As a mother of a two-year-old myself, nothing about this exchange seemed unusual. In fact, it’s exactly what I would have expected from my own two-year-old son had he been faced with a table-stealing cashier. These scenarios play out every day. Consignment-store-mom put on a brave, calm face, but no mom is a steel shell to these types of emotional outbursts. It affected her.
If you have a two-year-old in your home right now, you’ve probably heard someone say to you, “Two is easy. It’s three years old that’s hard.” That is both true and false. You see, my two-year-old son is not my first child. I also have a four-year-old daughter, who was once two years old. She was a fairly calm two-year-old; three was a time of emotional volatility for her. But my son — he’s struggling with being two. I’m struggling, too.
The challenges of three-year-olds (or any other age, for that matter) do not negate the challenges of two-year-olds.
I see you, moms of two-year-olds. Your life is hard. It’s okay to admit that it’s hard. It doesn’t cancel out the really beautiful moments you have with your two-year-old. I know you’ve been walking on eggshells for months, potentially. I know it didn’t start when your baby turned two; it probably started well before that. The “terrible twos” are a real cute term we put on it to help us survive, but the day-to-day is still hard.
I know by the time you read this, you’ve already fought multiple battles over food and clothes. Your two-year-old’s favorite food yesterday is chopped liver today. I know you’re tired because your two-year-old still wakes up at night sometimes and has now decided if and when he’s going to nap.
Two years old is a time of transitions that are hard on mom and toddler. Transitioning from a crib to a bed — more night wakings. Many two-year-olds gain a new sibling or have an older sibling start kindergarten. More change. Potty training. Yeesh.
The biggest challenge is the language barrier. Two-year-olds have opinions (strong ones) but can’t express them clearly. Their brains work far faster than their tongues. And they know it. So much frustration for everyone. This leads to tantrums — tantrums because they don’t know how to tell you what they want and tantrums because they can’t understand why you said no.
I know you worry, mama.
I know you worry your baby might have a delay because the boy down the street can talk or walk so much better than yours. The difference between just-turned-two and almost-three is HUGE. Maybe bigger than any other age. I know that this combined with all the battles, transitions, language barriers, and tantrums on a DAILY BASIS makes your life hard.
But I have the benefit of perspective.
My life with my two-year-old is hard, but I know it won’t last forever. Those two-year-olds eventually turn three, and life does change. They might become a “threenager,” but those battles, while intense, are less frequent and more isolated than the all-encompassing challenge of two-year-olds. They become more independent and trustworthy. They learn to use words instead of fists.

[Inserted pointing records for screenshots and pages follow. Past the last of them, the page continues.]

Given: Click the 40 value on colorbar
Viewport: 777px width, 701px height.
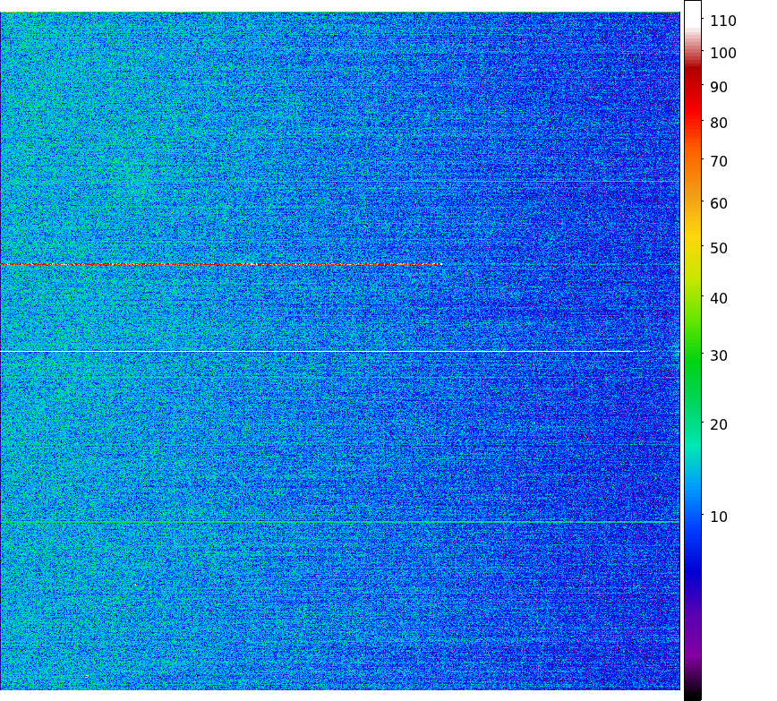Looking at the screenshot, I should pos(719,298).
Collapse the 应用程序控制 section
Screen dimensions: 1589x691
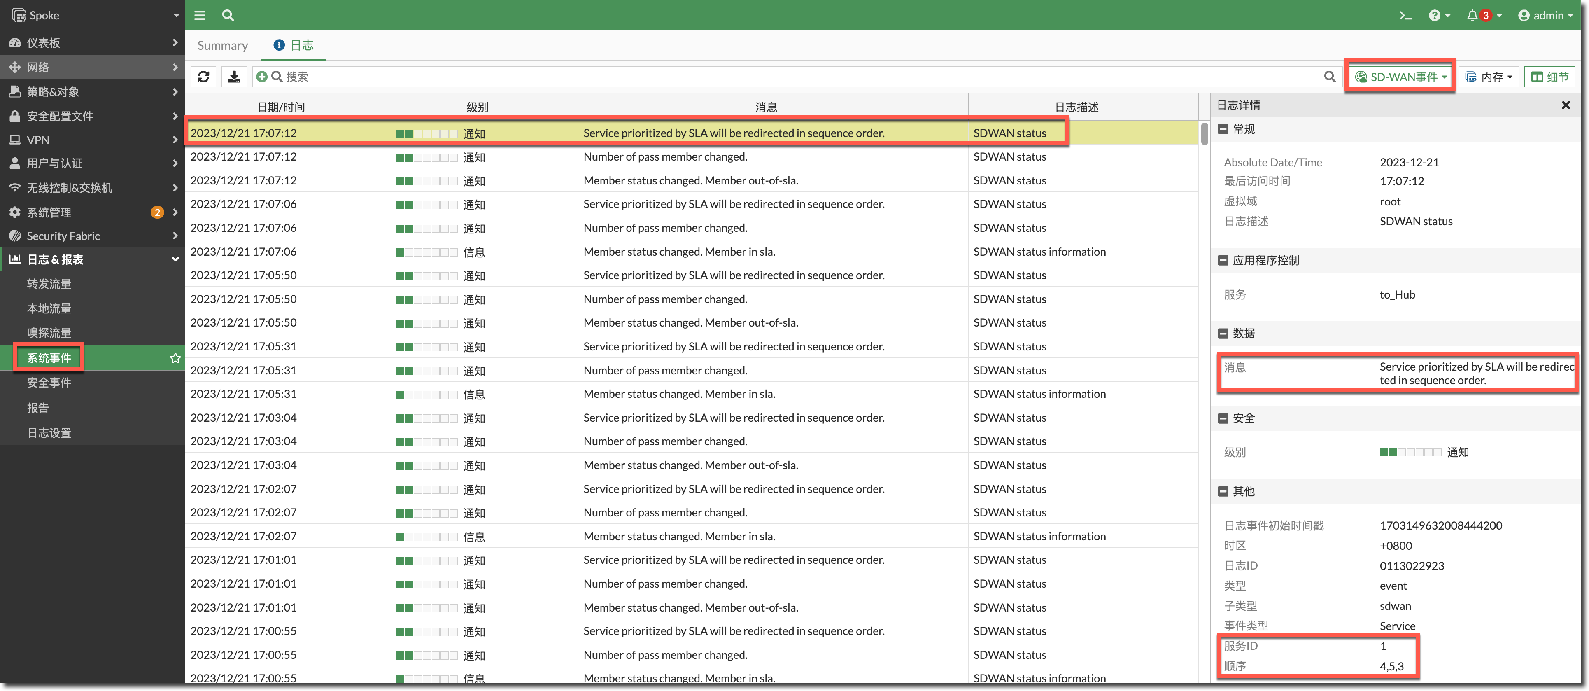pos(1223,260)
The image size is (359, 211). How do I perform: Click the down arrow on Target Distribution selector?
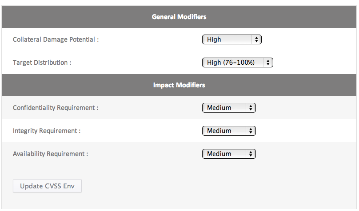[x=268, y=64]
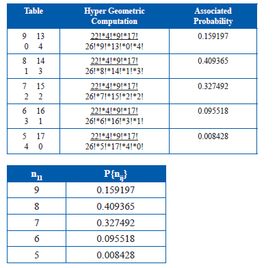This screenshot has width=279, height=268.
Task: Select the formula with denominator 26!*6!*16!*3!*1!
Action: (x=114, y=116)
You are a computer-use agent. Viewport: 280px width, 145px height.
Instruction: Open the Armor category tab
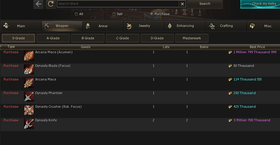point(103,26)
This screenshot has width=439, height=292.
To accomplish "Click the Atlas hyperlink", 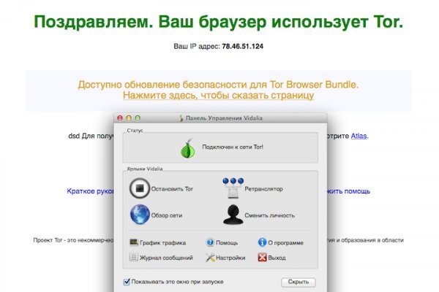I will coord(359,135).
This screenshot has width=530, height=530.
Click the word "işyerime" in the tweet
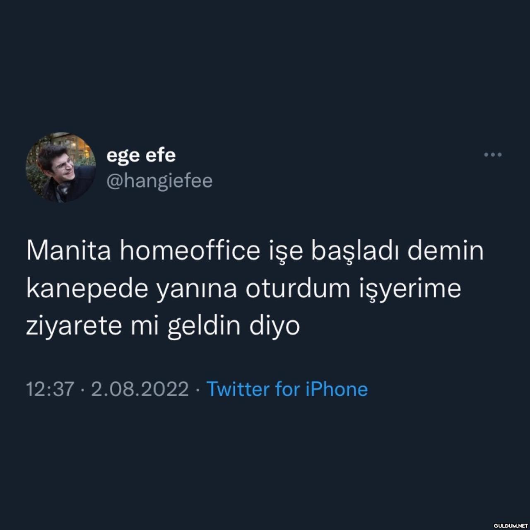(409, 289)
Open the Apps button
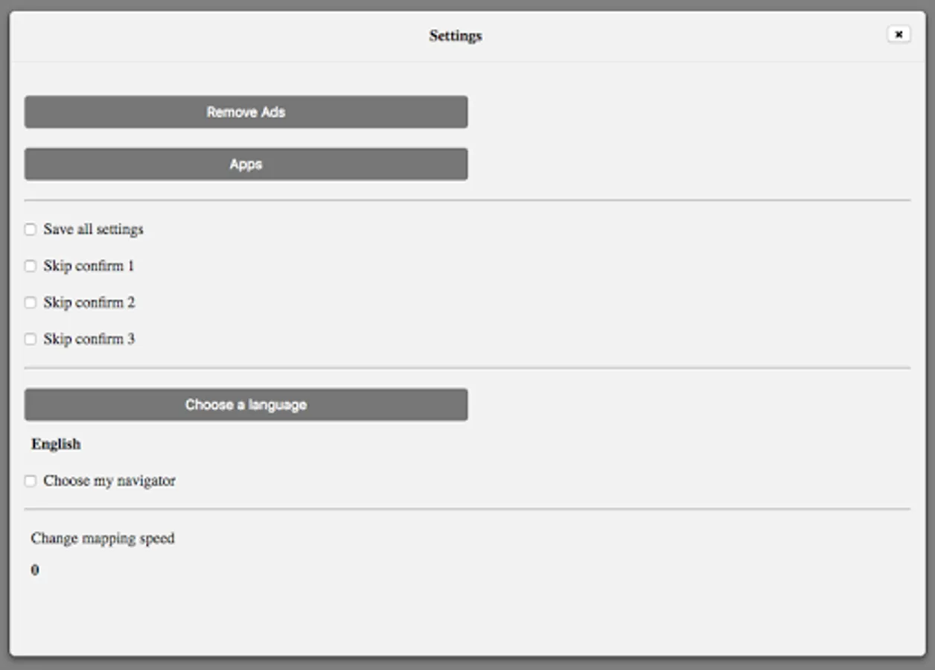The image size is (935, 670). (x=246, y=165)

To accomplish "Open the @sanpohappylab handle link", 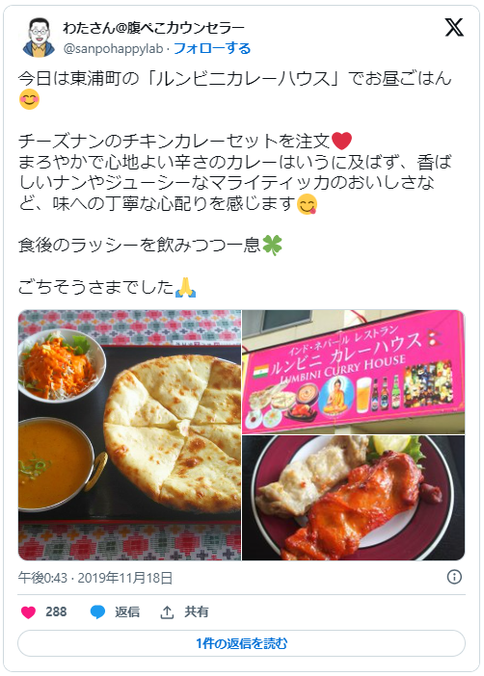I will click(x=113, y=49).
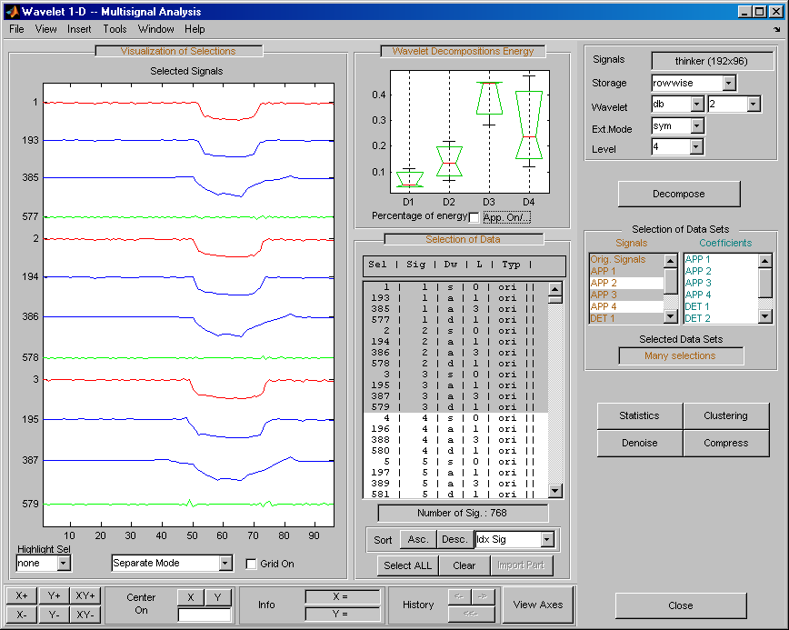
Task: Open the Separate Mode dropdown
Action: pyautogui.click(x=225, y=564)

If there is one thing I can encourage you to do right now, while you’re in the thick of the “terrible twos,” it is to take as many videos as you can of your sweet toddler talking, running, and playing. You won’t remember most of the hard, but you will desperately miss his small voice that mispronounces everything. You will miss the way she plays with dolls without using words but only gentle rocking. You will laugh at his uncoordinated run with his elbows by his ears, knowing in a few years he’ll be sliding into second base with gracefulness. At the end of a hard day, watch these videos before you fall asleep to remind yourself that these are the precious memories you want cemented in your mind.